Les conditions de la mort de Vincent Lambert
Il faut le dire, les conditions de la mort de Vincent Lambert ont été particulièrement pénibles. Selon l’avocat des parents, il a passé « neuf jours à suffoquer, à râler, à gémir, tout en ouvrant les yeux. Il est mort seul, comme on n’accepterait pas que meure un chien ». Cette agonie était prévisible ; car c’est ainsi que l’on meurt de soif. Elle fut déjà dénoncée en 2015 devant la Cour européenne qui est si prompte, habituellement, à condamner de tels traitements inhumains. Mais, ici encore, cette Cour détourna le regard et s’abstint de tout jugement. Elle déclara, de façon scandaleuse, que les parents ne pouvaient pas invoquer au bénéfice de leur fils l’interdiction des traitements inhumains et dégradants. Circulez, il n’y a rien à voir…
Maintenant, c’est devant le Tribunal correctionnel et le Comité des Nations unies que le Dr Sanchez et le Gouvernement devront répondre de cette mort indigne. Car, sur ce point comme sur d’autres, le texte de la Convention de l’ONU condamne l’action des autorités françaises. Il interdit la maltraitance et les traitements inhumains ou dégradants et fait obligation aux États de fournir « aux personnes handicapées les services de santé dont celles-ci ont besoin en raison spécifiquement de leur handicap ».Or, Vincent Lambert était privé depuis 2015 des soins ordinaires dont bénéficient pourtant toutes les personnes dans son état, tels que la kinésithérapie.
Ces instances devraient aussi se prononcer sur l’enfermement « sous clef » de ce patient dans une unité de soins palliatifs inadaptée à son état, ainsi que sur le refus de le transférer dans un établissement spécialisé où il aurait été traité dignement.
L’autorité des mesures conservatoires.
Le Comité de l’ONU a demandé à la France, à trois reprises, de ne pas laisser mourir M. Lambert. En vain. Le Gouvernement prétendait ne pas avoir l’obligation de respecter ces demandes. La Cour de cassation a fait le tour de force de casser l’arrêt de la Cour d’appel de Paris qui les déclarait obligatoires, tout en évitant de se prononcer sur leur portée juridique ! Quant à la CEDH, elle botta en touche, une fois encore, au plus vite.
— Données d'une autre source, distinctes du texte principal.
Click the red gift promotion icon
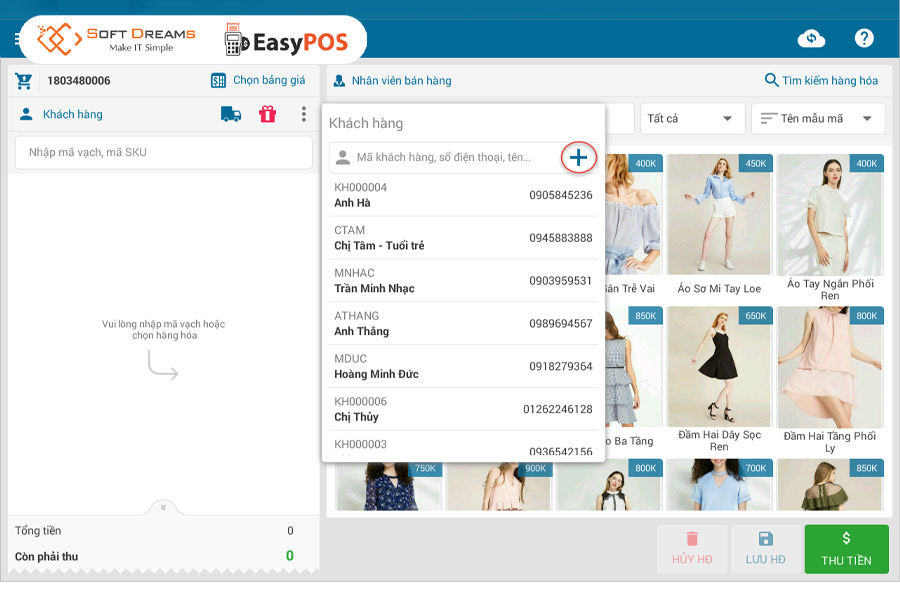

C’est ainsi, que M. Lambert pût être sédaté jusqu’à ce que mort s’ensuive, en violation de la demande de l’ONU. Sur ce point, il ne fait guère de doute que la France sera condamnée par l’ONU. C’est dans l’immédiat au Tribunal correctionnel de se prononcer. Comme l’a reconnu le procureur de la République à l’audience du 26 novembre, si les mesures provisoires sont obligatoires, alors le Dr Sanchez a effectivement commis un délit.
Bien sûr, le Gouvernement invoque, tant qu’il peut, des arguments de procédure pour échapper au jugement de l’ONU, car l’enjeu de l’affaire est de taille. Il doit non seulement répondre des mauvais traitements et de la mort infligés à M. Lambert, mais c’est aussi la loi française qui sera jugée, en ce qu’elle permet l’euthanasie déguisée des personnes handicapées.